Government to transfer traditional knowledge and culture through youth champions – Kenya News Agency

The national government will work with county governments to train young people as cultural champions to transfer traditional knowledge and culture from the older generation to the fashionable younger generation.

This follows a growing concern that the younger generation is being consumed, lost in modernism, abandoning what they see as the less interesting and boring culture and traditions of their communities, which has been adopted to inculcate morality.

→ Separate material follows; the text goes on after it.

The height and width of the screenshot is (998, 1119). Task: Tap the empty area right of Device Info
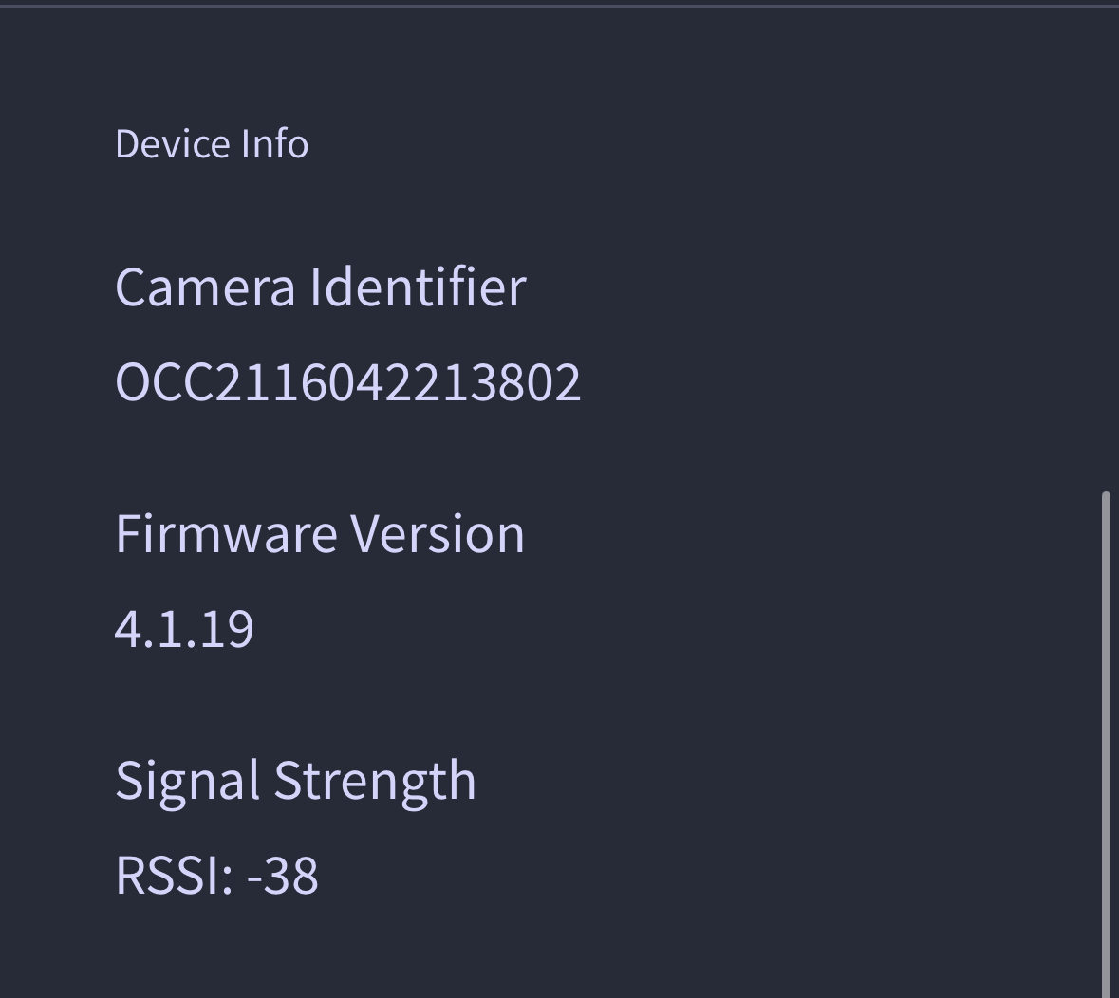pos(664,143)
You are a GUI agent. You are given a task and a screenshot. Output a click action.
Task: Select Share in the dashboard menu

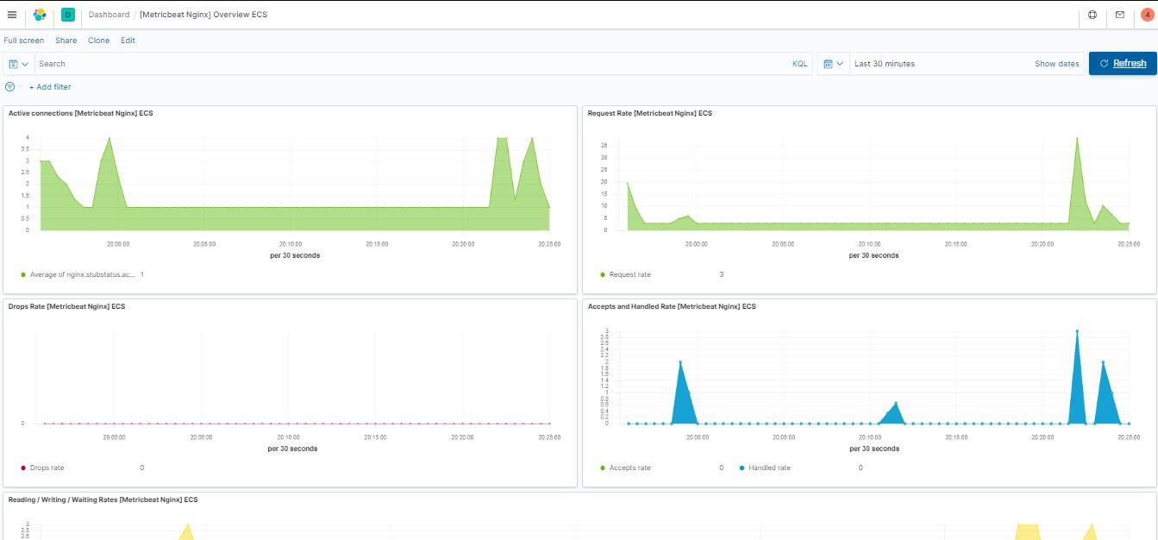(x=66, y=41)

During the Butsotso cultural festival held at Eshishiru in Kakamega, young people stood aside and were seen only in large crowds, escorting bulls for a bullfighting match which is one of the cultures with which they identify.

In a speech read on his behalf by Lesley Khayadi on the 14e Butsotso Cultural Festival in Kakamega, the Cabinet Secretary (CS) of the Ministry of Tourism, Wildlife and Heritage, Peninnah Malonza, said that the youth training program is in line with the theme of the Butsotso Cultural Festival, namely youth integration in culture, leadership and development being one of the country’s cultural celebrations offering conversations around culture and heritage.

“Cultural festivals simply immerse us in our heritage and remind us of who we are as a people. Festivals also serve to attract local and international tourists to experience the life and culture of local people. I would like to challenge counties to invest more in cultural activities within their jurisdiction,” she noted.

She noted that the Butsotso cultural festival can play a huge role in opening up the western region’s tourism and related economic activities and provide a platform for artisans, cultural artifact makers and performance artists to earn their living. life.

The SC noted that the isukuti in Kakamega has been listed by the United Nations Educational, Scientific and Cultural Organization (UNESCO) program as Intangible Cultural Heritage, a clear sign of the immense opportunities awaiting the communities.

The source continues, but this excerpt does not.